§ Extrait du texte:

»»

Elle n’en tint pas grand compte et demeura veuve en 1693. C’étoit une personne très vertueuse, mais très haute, et fort rare pour son esprit et son érudition. Elle savoit parfaitement l’histoire sacrée et profane, le latin, le grec, l’hébreu et presque toutes les langues vivantes. Sa maison à Madrid étoit le rendez-vous journalier de tout ce qu’il y avoit de plus considérable en esprit, en savoir et, en naissance, et c’étoit un tribunal qui usurpoit une grande autorité, et avec lequel la cour, les ministres et les ministres étrangers même qui s’y rendoient assidus, se ménageoient soigneusement. M. d’Harcourt eut grande attention à être bien avec elle, et le roi d’Espagne la distingua fort en arrivant. Elle étoit mère des ducs d’Arcos et de Baños, tous deux grands d’Espagne, dont j’aurai cette année même occasion de parler, et du voyage qu’ils firent en France. Ainsi la branche aînée d’Alencastro des ducs d’Aveiro s’éteignit dans les Ponce de Léon, ducs d’Arcos.

««

§ Liste de données:

»»

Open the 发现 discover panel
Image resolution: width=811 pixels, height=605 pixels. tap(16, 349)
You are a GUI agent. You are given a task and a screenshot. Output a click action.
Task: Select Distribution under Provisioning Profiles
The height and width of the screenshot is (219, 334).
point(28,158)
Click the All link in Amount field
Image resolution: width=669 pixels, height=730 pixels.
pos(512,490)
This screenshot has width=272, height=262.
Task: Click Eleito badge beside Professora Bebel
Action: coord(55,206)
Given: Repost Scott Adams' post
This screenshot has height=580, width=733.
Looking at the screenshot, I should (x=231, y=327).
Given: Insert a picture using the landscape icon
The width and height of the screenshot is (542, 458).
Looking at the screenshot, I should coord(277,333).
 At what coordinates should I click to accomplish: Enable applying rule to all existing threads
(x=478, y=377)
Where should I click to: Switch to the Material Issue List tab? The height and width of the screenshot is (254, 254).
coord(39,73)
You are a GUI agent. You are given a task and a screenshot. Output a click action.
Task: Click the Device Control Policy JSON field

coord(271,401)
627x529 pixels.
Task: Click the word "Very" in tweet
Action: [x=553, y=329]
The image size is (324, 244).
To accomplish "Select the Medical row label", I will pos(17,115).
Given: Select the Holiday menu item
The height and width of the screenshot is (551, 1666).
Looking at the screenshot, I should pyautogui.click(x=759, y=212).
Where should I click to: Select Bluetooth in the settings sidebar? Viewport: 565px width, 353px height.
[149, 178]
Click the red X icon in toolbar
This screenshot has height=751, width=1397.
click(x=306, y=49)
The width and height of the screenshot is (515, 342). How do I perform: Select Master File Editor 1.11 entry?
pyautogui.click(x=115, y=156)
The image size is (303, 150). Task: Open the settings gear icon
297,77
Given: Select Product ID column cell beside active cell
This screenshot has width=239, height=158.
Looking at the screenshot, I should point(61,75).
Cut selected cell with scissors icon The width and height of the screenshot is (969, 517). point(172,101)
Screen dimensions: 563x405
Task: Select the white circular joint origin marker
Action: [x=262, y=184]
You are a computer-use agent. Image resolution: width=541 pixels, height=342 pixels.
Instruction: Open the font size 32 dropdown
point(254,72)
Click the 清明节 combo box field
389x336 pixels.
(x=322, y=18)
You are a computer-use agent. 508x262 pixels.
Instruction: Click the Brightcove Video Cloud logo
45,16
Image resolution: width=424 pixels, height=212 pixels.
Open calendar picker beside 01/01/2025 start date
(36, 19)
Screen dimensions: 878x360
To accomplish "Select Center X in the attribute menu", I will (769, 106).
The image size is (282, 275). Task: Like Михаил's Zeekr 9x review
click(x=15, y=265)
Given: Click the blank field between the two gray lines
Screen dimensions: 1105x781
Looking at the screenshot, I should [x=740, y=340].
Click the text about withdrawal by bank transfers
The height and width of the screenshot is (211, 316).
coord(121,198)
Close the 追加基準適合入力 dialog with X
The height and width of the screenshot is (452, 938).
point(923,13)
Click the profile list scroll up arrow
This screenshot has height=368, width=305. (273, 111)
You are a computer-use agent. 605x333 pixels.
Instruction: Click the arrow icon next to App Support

««

§ La consigne:
Répondez à ces questions sur l'extrait :
(a) En quelle année la dame devint-elle veuve ?
(b) Dans quelle ville se trouvait sa maison ?
(c) De quels ducs était-elle la mère ?
La liste ci-dessus est un matériau distinct de l'extrait.

§ Résultat attendu:
(a) En 1693.
(b) À Madrid.
(c) Des ducs d'Arcos et de Baños.